別居恋愛 ~もう一度恋からはじめよう~
 それから拓海はそのグループを利用して瞳との距離を縮めていった。瞳は恋愛慣れしているように見えなかったから、二人きりで会うようなことはせず、いつも四人で会っていたが、それでも瞳と会ったときには積極的に話しかけて、なんとか自分に気を持たせようと頑張っていた。一ヶ月が過ぎる頃には拓海はもう完全に瞳を好きになっていたが、瞳の気持ちがどうかはわからなくて、ずっと同じ距離感で付き合い続けた。


 そして、そんな関係のまま一年と少しが経った頃、拓海は意を決して初めて瞳だけを誘って二人で遊びに出かけたのだ。拓海はデートとは言わずに、ただ二人で遊びに行こうと言っただけだったから、瞳がそれをどう捉えたのかはわからなかったが、瞳は少しも嫌な顔はせずにその誘いに乗ってくれた。

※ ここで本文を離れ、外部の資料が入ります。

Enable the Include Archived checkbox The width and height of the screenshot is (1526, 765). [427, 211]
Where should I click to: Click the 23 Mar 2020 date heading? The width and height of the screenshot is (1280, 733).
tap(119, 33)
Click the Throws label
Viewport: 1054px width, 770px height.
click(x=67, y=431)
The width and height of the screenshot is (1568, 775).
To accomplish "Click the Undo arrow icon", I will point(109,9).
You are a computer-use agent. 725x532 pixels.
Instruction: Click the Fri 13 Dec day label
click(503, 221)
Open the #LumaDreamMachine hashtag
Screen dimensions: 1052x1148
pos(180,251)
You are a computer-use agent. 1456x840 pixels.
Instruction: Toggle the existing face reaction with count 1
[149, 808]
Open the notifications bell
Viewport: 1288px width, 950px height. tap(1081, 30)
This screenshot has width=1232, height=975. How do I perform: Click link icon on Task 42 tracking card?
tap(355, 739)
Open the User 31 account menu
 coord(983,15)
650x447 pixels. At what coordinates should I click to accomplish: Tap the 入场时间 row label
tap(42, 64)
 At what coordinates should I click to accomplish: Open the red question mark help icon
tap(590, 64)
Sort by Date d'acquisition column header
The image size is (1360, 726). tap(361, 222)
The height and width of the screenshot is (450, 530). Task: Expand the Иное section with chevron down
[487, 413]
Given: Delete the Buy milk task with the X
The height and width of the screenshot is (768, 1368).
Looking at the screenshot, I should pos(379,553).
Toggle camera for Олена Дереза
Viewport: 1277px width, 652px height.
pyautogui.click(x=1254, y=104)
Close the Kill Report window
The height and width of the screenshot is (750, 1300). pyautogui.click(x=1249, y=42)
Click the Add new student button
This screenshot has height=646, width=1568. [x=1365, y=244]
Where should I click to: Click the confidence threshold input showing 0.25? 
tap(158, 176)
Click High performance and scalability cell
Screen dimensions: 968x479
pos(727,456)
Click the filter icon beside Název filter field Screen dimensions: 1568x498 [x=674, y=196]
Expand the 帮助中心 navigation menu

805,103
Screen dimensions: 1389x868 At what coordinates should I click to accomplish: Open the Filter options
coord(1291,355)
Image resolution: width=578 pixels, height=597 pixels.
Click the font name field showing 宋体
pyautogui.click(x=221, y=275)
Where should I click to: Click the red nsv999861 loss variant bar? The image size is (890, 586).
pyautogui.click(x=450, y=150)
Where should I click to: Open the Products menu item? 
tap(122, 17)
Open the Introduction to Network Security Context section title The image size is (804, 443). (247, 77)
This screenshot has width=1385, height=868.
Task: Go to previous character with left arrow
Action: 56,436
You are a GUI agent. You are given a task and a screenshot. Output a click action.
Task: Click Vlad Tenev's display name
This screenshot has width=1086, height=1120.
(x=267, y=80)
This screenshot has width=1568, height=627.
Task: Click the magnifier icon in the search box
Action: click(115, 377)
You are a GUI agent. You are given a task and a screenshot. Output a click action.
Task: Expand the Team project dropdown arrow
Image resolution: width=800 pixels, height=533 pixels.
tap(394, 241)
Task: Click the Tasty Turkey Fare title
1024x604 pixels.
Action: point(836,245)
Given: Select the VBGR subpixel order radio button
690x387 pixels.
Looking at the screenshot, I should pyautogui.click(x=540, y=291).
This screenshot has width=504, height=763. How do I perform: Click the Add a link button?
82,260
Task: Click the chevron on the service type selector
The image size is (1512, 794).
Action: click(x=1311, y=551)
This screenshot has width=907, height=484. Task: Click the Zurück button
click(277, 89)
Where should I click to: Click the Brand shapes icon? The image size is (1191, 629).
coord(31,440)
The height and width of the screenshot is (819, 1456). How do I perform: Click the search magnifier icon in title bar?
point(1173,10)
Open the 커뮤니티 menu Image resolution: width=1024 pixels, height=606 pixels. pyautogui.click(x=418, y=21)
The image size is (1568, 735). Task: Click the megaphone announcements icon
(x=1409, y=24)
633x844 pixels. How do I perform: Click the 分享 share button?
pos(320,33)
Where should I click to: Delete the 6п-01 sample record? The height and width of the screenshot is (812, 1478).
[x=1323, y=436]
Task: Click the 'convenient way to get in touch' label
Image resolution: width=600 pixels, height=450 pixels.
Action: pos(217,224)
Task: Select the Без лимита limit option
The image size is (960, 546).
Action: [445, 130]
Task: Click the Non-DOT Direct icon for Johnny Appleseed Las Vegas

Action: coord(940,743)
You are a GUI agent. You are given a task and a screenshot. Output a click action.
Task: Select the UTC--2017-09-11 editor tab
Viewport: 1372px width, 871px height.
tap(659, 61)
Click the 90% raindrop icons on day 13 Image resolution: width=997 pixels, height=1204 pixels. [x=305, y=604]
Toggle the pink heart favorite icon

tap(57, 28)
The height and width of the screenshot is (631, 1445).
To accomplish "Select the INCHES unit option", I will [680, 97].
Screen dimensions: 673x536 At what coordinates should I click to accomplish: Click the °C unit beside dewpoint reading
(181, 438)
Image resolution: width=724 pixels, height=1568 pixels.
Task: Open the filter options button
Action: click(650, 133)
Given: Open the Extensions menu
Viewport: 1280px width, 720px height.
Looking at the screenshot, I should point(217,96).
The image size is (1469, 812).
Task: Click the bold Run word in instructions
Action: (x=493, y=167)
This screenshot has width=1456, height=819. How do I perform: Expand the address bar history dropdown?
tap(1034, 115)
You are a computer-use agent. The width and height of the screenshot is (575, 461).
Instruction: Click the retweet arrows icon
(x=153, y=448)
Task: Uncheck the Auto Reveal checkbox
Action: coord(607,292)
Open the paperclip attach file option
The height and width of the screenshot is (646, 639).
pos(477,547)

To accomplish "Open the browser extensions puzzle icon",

 有名な商店街でただ食べ歩きをするだけのものだったから、二人きりでいてもいつもの空気と変わらなくて、二人はいつものように楽しく過ごした。瞳はそれがデートだなんて意識していなかったかもしれないが、拓海はデートのつもりでその日を過ごしたし、その日の終わりには二人の関係を変える言葉を告げようと思っていた。下山から瞳にちょっかいをかけようとしている男がいると聞いて、すぐにでも動かねばならないと思っていたのだ。